▸ **EXERCISE AIM**: Below are some entries. Copy each line in them that holds "chevron".

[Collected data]
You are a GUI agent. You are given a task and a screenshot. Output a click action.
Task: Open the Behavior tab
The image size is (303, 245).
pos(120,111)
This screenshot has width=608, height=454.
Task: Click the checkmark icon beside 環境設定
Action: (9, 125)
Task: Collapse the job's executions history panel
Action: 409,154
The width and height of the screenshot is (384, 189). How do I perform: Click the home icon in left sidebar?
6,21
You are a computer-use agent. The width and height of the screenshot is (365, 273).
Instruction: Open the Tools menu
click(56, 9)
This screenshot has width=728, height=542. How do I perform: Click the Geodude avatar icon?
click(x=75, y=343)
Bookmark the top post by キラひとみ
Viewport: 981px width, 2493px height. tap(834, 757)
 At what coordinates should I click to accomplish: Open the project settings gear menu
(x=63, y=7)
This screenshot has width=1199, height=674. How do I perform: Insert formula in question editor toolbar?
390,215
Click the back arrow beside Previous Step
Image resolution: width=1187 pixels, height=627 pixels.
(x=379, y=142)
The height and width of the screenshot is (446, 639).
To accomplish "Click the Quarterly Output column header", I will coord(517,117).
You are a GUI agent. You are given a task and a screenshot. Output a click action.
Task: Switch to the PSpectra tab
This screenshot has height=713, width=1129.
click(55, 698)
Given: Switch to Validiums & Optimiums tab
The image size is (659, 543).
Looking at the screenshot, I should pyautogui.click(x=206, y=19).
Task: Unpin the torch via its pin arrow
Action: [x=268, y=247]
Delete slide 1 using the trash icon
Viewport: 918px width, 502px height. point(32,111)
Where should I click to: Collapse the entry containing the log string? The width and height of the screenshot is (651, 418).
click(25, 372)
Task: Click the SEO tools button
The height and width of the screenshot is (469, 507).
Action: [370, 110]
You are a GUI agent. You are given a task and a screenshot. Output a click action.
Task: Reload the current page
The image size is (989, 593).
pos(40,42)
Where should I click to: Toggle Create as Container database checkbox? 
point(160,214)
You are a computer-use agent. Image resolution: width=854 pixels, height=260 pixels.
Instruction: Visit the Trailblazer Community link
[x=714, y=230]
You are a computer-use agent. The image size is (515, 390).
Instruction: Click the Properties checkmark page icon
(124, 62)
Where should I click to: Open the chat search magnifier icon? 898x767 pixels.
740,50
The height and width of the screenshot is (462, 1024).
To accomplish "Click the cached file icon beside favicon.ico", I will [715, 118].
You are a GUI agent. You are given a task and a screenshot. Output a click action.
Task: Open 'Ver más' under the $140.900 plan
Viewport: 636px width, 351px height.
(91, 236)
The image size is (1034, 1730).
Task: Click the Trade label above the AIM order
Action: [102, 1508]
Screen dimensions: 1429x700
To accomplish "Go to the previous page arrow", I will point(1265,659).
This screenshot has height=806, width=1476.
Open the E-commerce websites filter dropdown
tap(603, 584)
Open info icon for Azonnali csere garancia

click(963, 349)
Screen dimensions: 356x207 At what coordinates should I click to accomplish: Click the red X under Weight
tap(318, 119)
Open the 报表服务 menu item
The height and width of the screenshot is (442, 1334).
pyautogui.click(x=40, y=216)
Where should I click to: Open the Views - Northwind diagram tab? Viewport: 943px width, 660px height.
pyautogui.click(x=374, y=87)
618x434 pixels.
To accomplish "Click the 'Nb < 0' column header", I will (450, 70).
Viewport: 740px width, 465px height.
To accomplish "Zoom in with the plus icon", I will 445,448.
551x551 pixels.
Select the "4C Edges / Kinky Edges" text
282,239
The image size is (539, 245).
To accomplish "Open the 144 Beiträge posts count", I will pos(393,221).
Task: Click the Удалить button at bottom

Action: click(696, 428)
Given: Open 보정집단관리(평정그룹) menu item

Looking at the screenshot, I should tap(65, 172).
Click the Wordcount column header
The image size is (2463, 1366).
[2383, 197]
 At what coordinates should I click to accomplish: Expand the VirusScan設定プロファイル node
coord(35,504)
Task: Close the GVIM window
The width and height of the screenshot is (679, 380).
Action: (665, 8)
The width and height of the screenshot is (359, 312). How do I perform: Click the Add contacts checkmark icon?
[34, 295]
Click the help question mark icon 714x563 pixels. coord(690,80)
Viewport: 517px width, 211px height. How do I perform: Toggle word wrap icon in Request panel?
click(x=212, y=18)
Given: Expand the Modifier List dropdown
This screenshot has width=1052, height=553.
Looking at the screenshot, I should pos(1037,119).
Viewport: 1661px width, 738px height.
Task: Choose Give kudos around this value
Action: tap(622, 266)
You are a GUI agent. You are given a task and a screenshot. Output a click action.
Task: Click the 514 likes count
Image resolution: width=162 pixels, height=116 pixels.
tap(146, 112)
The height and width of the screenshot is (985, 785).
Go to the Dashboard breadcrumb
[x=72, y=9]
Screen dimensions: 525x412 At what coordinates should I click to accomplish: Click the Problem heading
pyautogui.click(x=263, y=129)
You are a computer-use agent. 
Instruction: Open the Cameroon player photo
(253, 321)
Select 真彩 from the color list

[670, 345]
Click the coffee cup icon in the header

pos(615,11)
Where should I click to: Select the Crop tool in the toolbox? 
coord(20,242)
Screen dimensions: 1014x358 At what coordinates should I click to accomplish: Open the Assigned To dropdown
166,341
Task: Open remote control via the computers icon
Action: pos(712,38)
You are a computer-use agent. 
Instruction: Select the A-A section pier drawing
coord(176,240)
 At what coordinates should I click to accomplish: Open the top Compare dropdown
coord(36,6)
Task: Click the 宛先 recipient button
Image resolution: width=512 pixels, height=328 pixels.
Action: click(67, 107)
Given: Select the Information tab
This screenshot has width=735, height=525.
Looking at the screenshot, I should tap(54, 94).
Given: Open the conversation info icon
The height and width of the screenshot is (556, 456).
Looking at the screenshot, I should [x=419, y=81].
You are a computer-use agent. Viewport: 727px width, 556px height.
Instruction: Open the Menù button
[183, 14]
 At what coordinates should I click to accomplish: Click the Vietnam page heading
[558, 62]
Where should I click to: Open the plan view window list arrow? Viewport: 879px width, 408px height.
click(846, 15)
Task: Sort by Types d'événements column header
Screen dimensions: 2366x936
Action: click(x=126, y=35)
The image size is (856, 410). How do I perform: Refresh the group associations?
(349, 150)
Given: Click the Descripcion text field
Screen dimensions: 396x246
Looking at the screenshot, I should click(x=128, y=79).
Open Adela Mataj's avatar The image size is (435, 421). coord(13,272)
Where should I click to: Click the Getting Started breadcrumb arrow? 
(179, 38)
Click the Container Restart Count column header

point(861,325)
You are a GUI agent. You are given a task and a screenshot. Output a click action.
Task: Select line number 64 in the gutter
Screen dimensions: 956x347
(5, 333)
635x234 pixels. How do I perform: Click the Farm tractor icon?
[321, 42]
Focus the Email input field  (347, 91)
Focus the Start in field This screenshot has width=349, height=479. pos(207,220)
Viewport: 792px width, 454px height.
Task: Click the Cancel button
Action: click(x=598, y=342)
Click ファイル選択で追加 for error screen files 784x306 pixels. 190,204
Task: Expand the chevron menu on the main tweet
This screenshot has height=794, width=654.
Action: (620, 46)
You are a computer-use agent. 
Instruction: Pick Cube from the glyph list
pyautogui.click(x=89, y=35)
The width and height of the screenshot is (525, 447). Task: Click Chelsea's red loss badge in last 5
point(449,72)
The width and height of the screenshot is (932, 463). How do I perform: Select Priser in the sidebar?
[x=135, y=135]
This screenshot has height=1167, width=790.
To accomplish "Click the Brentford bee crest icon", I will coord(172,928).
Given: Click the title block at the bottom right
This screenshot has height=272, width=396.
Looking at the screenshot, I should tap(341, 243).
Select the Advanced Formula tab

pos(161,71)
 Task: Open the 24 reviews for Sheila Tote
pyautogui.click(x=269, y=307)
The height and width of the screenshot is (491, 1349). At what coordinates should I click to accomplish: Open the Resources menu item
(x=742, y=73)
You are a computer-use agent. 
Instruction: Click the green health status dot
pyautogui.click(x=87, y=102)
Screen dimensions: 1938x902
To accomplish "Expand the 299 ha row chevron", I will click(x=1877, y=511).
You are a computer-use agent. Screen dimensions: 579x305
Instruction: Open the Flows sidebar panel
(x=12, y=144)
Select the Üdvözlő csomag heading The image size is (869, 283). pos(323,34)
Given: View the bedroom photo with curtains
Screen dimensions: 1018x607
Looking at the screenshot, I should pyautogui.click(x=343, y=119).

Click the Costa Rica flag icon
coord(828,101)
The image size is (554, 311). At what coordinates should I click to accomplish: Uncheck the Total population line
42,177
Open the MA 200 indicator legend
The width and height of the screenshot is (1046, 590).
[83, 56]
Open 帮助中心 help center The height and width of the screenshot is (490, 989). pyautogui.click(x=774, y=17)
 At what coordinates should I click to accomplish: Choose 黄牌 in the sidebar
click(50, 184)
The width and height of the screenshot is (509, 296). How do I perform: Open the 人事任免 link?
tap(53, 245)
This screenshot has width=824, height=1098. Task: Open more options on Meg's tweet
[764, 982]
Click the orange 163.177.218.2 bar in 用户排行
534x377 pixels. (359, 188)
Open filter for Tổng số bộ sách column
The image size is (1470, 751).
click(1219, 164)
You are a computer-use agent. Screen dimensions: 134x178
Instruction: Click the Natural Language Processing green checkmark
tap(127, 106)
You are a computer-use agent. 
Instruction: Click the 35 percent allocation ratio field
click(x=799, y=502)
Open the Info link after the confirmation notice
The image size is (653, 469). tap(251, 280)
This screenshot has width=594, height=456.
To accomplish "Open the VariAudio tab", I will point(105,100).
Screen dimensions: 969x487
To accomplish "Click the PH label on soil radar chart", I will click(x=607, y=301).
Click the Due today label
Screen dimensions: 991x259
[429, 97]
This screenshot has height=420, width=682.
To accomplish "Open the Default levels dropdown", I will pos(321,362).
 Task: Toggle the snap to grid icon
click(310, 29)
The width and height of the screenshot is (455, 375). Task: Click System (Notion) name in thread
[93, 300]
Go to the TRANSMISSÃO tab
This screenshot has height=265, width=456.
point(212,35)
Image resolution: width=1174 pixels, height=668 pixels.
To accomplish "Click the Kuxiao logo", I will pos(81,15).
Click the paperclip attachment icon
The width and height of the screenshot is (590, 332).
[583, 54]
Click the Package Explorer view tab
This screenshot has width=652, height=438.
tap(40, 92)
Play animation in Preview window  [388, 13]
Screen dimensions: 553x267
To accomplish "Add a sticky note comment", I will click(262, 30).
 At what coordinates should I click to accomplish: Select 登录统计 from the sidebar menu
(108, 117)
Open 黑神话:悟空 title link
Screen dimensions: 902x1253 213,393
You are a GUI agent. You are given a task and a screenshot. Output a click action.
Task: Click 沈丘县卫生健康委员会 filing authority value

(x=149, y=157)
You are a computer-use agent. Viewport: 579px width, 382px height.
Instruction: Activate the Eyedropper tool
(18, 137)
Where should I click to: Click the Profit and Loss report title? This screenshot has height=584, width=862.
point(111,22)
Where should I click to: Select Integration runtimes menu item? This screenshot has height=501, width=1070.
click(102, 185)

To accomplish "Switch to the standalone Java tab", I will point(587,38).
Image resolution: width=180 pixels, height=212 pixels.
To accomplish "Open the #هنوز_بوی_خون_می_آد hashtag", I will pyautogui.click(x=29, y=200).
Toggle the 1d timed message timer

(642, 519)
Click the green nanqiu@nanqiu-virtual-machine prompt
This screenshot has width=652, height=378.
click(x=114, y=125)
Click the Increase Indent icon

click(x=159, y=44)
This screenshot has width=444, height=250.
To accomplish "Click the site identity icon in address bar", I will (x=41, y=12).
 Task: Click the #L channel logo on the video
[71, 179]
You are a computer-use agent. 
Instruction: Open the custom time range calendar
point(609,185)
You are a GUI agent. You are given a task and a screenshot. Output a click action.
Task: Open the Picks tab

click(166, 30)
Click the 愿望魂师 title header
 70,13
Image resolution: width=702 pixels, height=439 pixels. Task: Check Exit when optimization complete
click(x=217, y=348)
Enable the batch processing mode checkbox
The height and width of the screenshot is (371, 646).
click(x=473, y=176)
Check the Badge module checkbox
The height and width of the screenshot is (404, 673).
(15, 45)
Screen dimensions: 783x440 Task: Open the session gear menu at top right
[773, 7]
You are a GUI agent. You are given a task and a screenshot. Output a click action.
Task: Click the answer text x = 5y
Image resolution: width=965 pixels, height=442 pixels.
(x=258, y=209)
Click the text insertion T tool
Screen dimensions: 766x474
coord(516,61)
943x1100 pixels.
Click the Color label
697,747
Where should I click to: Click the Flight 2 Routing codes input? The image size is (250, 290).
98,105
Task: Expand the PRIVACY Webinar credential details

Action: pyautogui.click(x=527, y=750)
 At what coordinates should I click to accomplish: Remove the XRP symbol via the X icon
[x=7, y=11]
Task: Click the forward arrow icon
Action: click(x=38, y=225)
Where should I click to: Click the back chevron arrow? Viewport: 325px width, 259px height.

▸ **FINAL ANSWER**:
Task: Expand the chevron menu on the main tweet
To accomplish "Expand the 299 ha row chevron", I will click(x=1877, y=511).
Where should I click to: Click the back chevron arrow? Viewport: 325px width, 259px height.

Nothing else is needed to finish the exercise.